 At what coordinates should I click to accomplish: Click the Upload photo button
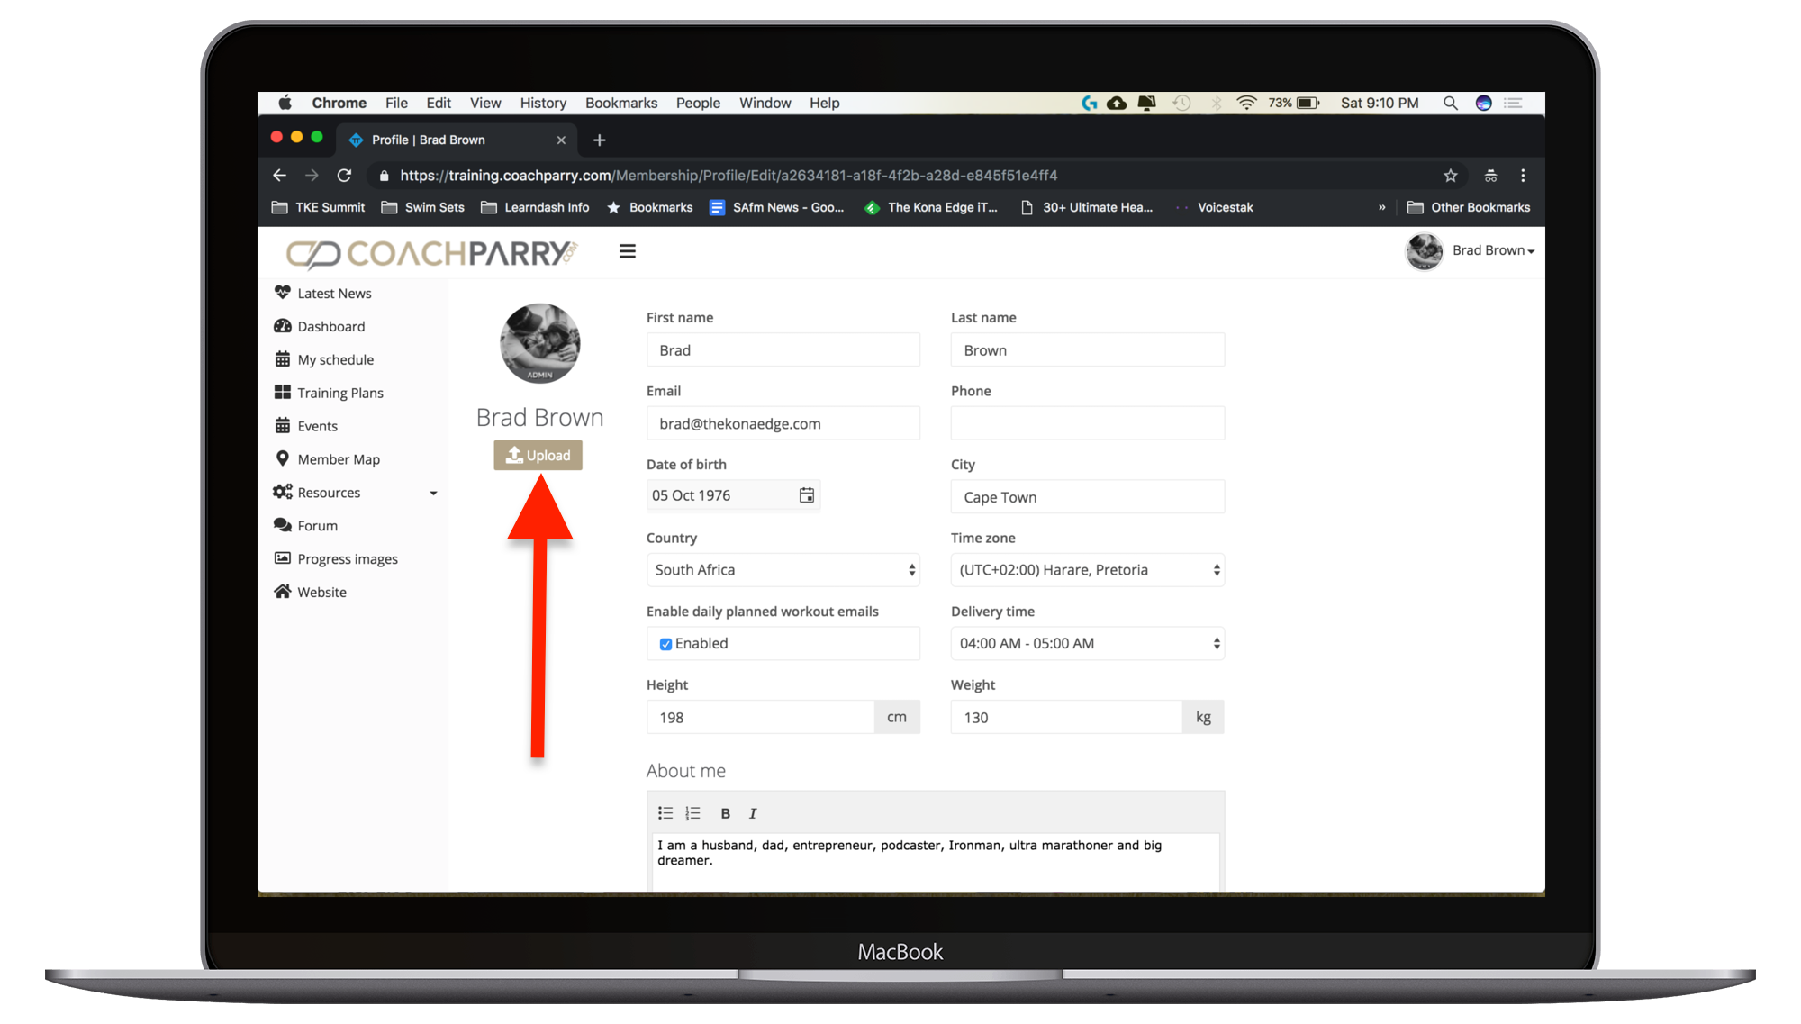click(x=538, y=456)
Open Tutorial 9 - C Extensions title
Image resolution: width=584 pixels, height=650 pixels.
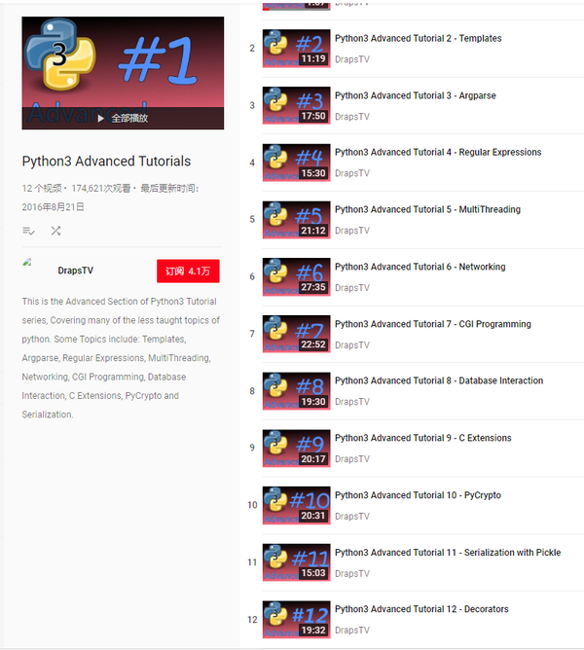[423, 438]
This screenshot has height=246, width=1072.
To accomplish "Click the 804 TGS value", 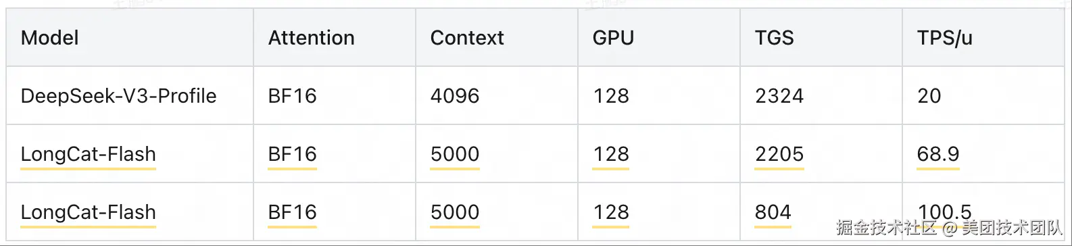I will (773, 212).
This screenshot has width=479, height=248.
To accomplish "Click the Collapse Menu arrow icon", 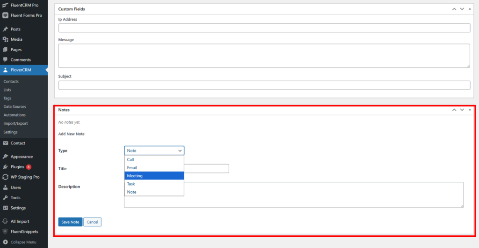I will (5, 242).
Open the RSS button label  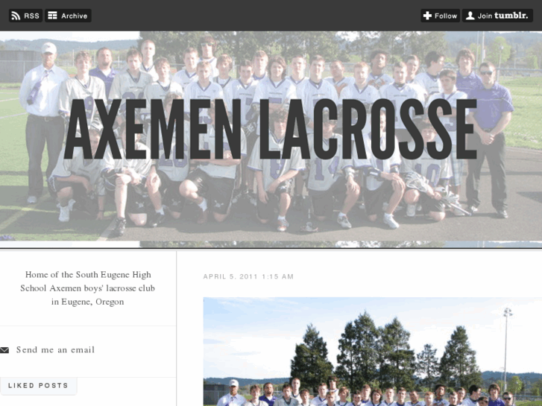(x=31, y=16)
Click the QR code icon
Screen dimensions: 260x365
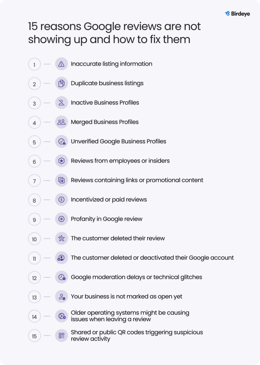click(x=61, y=335)
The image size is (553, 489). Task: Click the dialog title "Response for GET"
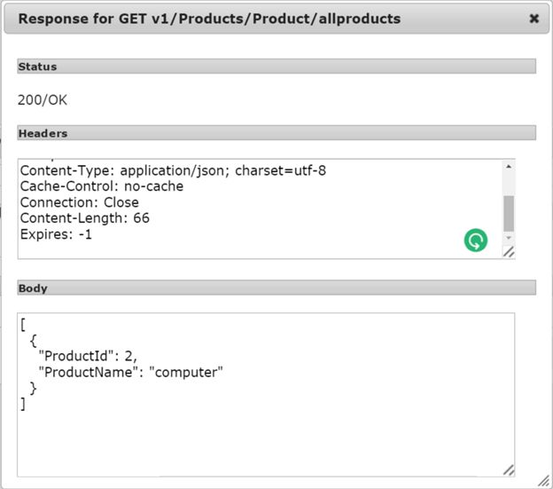(x=209, y=19)
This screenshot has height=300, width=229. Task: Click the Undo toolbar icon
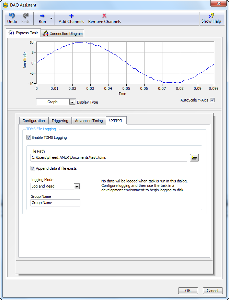[x=12, y=16]
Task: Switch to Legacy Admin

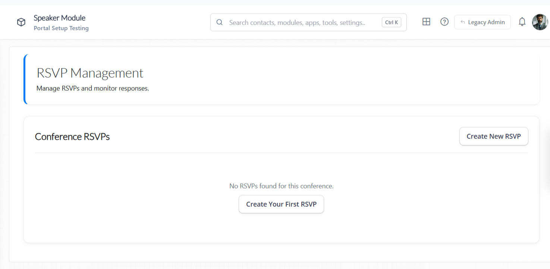Action: tap(486, 22)
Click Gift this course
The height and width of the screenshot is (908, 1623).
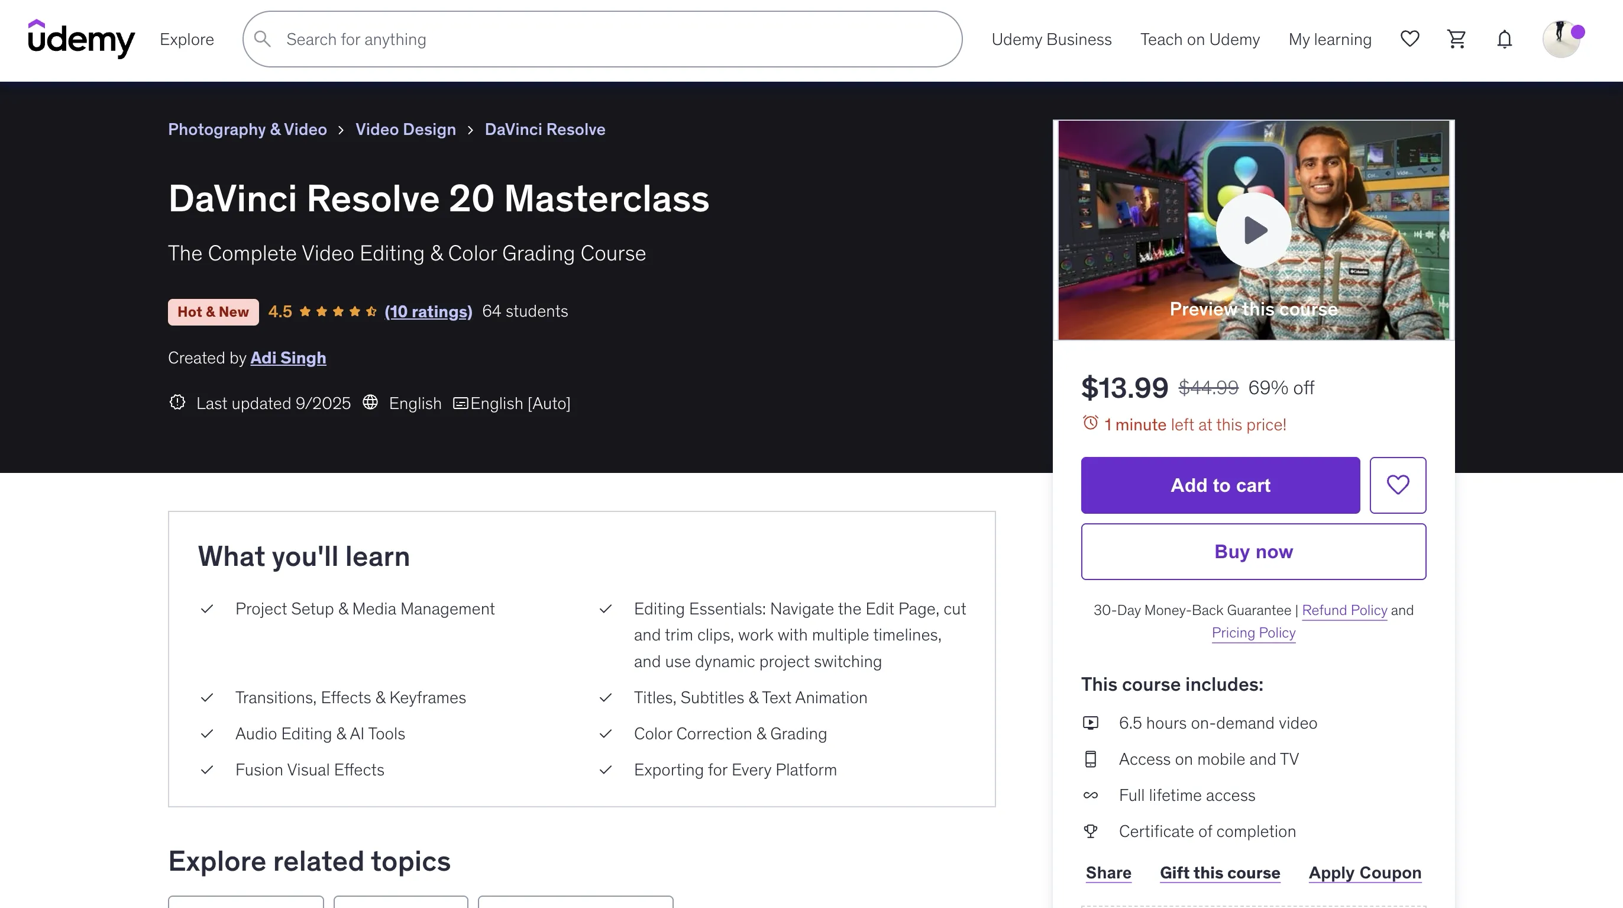[1220, 873]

────────────────────────────────────────

*Your instructions*. Retype the records from the line with "This screenshot has height=300, width=229." up to and including the last line of the records, leaving the pictures out of your answer.

*Task answer*.
This screenshot has height=300, width=229. Task: Click the Undo toolbar icon
[x=12, y=16]
Task: Switch to Legacy Admin

Action: tap(486, 22)
Click Gift this course
The height and width of the screenshot is (908, 1623).
[1220, 873]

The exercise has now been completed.